Brief: Reproduce the records word for word from the line with "1366x768 pixels." to the line with "Looking at the", both lines included. Leave the pictures out of your copy.

Material supplied:

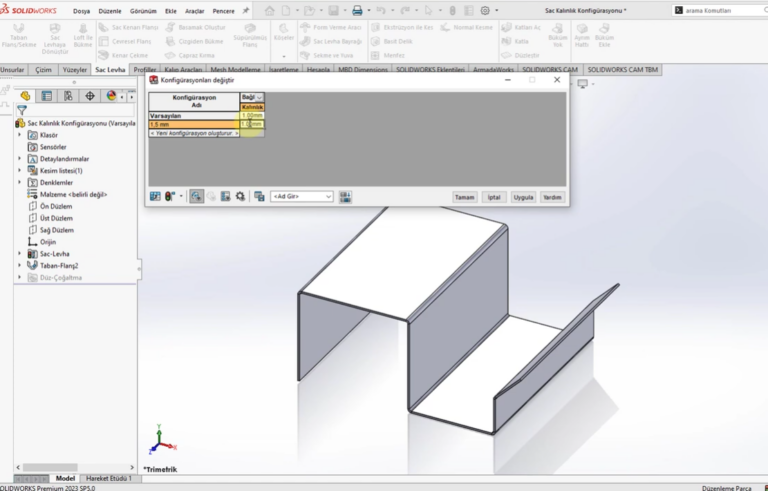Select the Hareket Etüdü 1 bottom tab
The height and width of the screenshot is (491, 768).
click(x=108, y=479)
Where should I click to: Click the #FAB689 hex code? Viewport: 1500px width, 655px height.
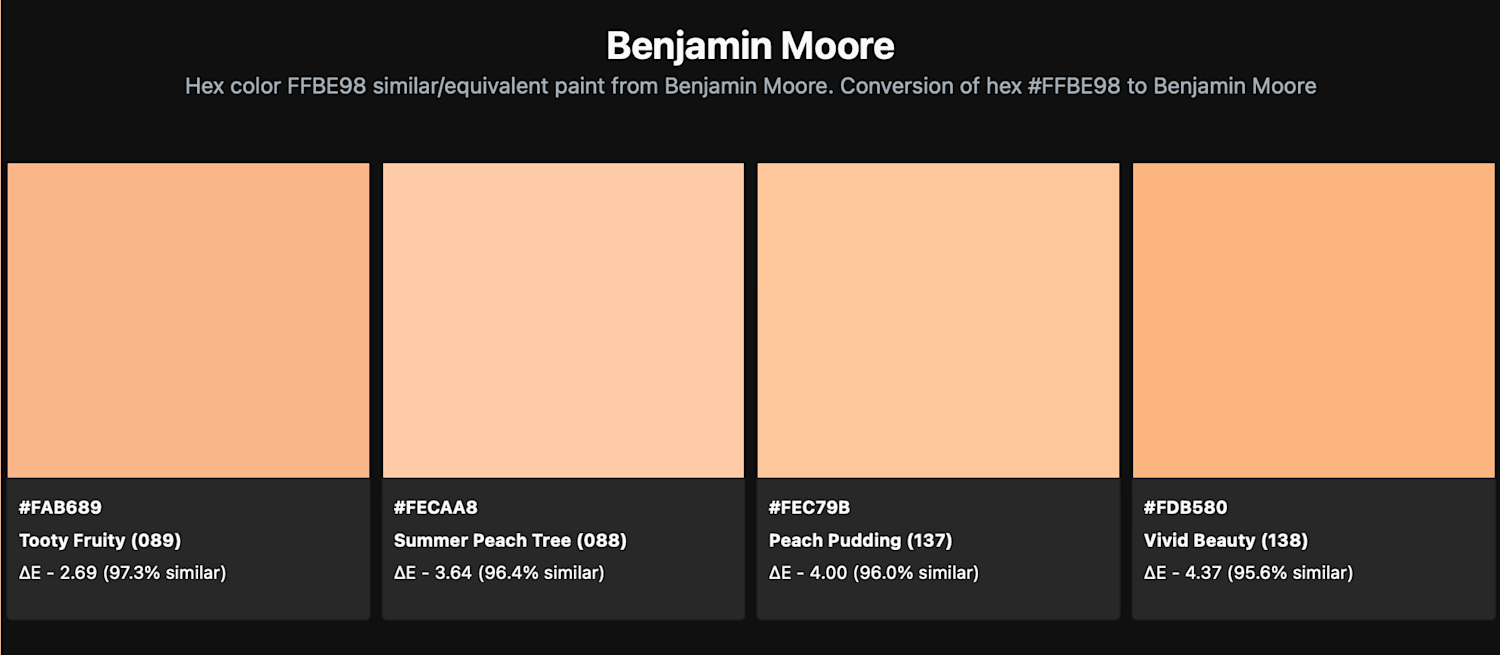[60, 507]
==
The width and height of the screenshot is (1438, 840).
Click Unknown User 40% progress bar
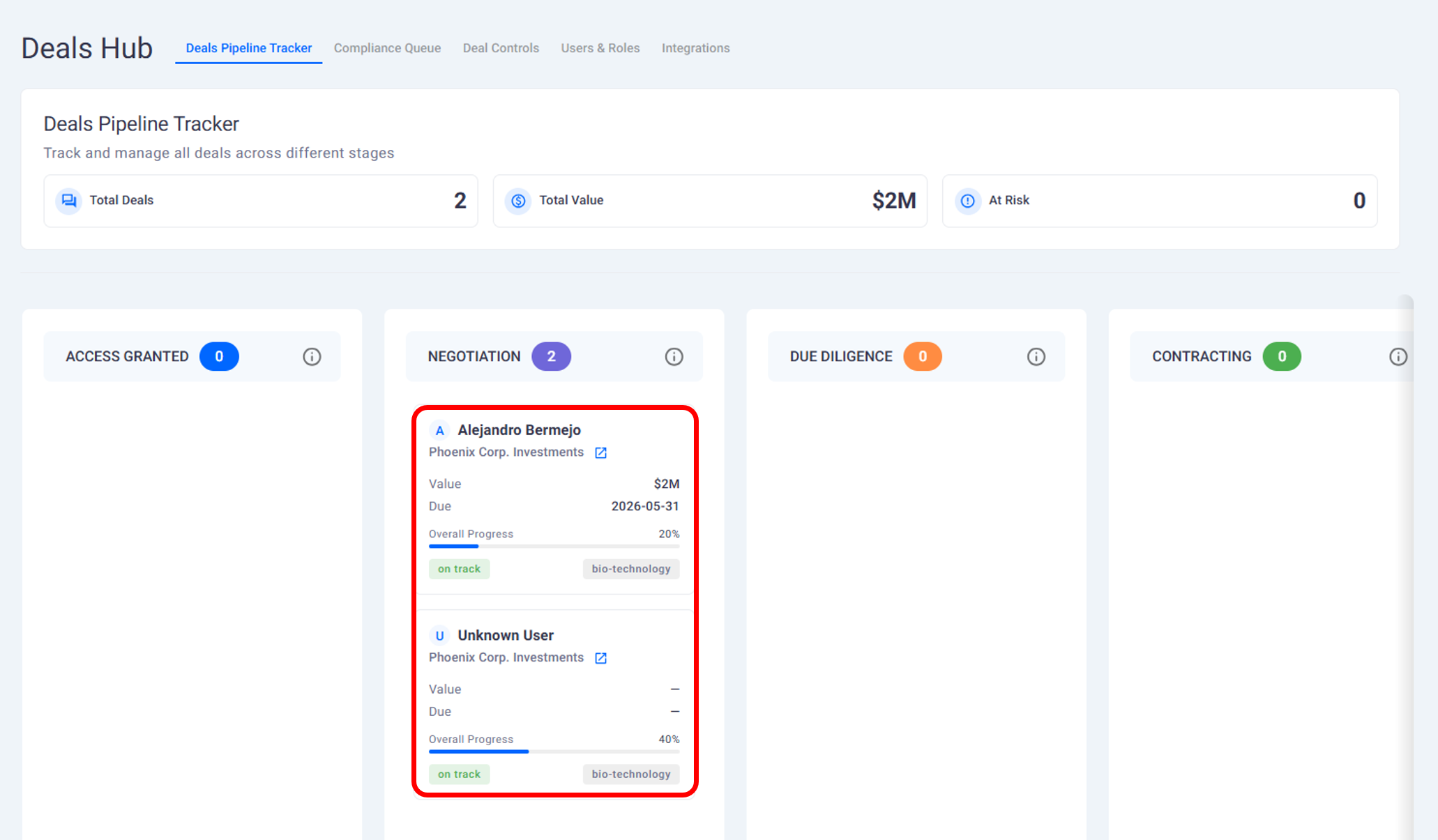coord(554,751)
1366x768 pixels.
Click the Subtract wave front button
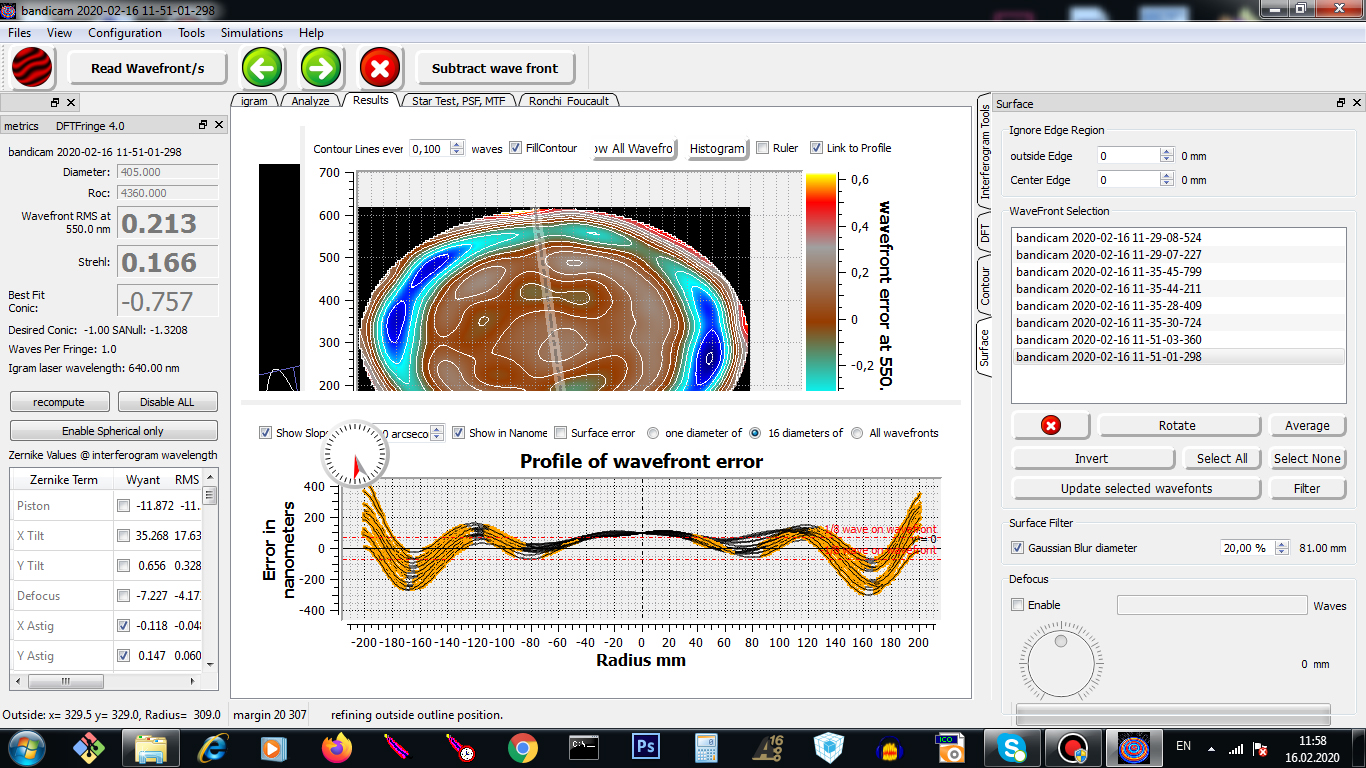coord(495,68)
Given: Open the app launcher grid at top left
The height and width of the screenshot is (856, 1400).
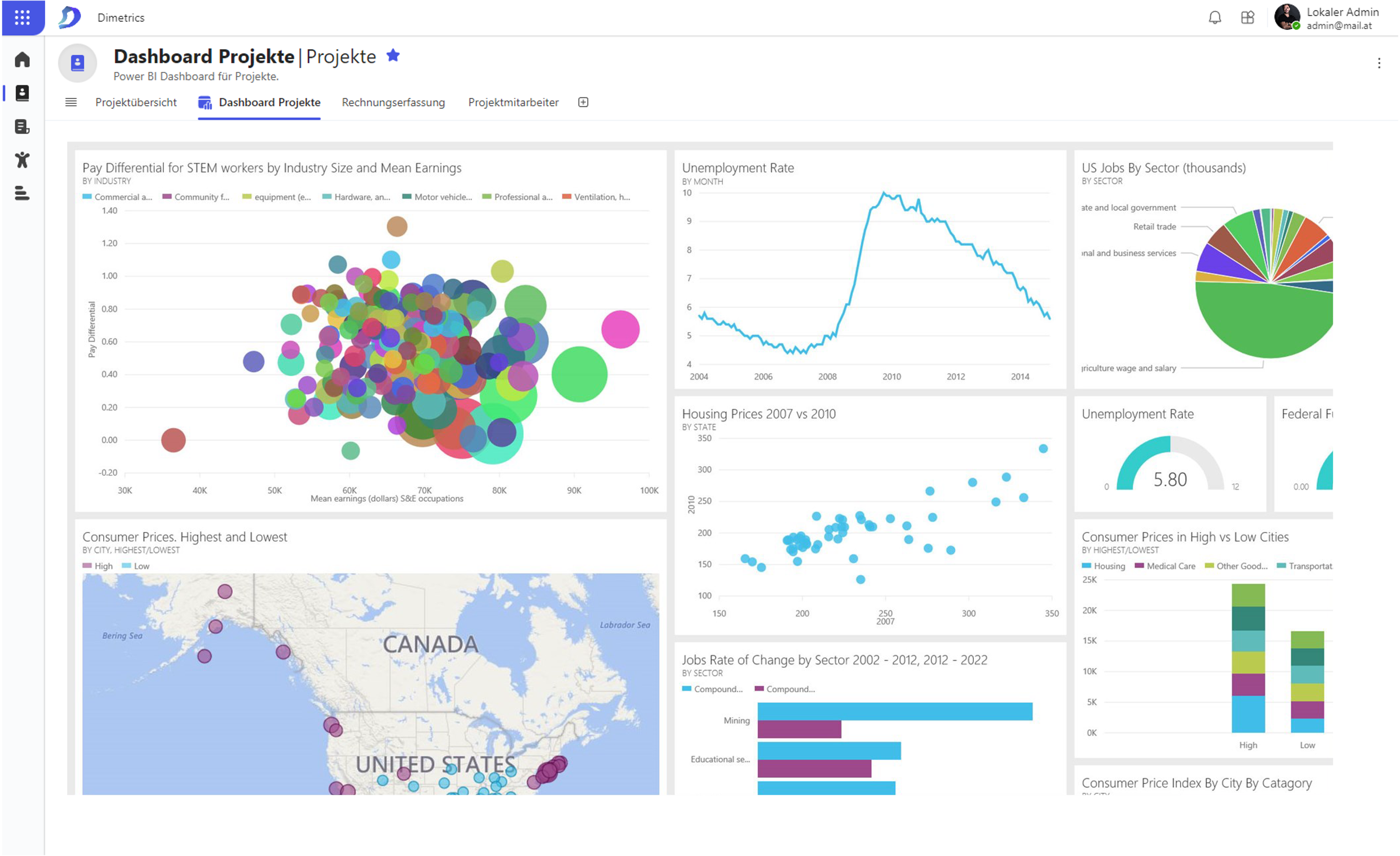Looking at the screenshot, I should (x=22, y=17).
* * *
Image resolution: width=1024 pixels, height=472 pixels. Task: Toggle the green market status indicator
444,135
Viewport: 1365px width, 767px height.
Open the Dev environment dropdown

Exercise result:
1366x768 pixels.
Click the Subtract wave front button
coord(495,68)
Given: Open the app launcher grid at top left
The height and width of the screenshot is (856, 1400).
Looking at the screenshot, I should (x=22, y=17).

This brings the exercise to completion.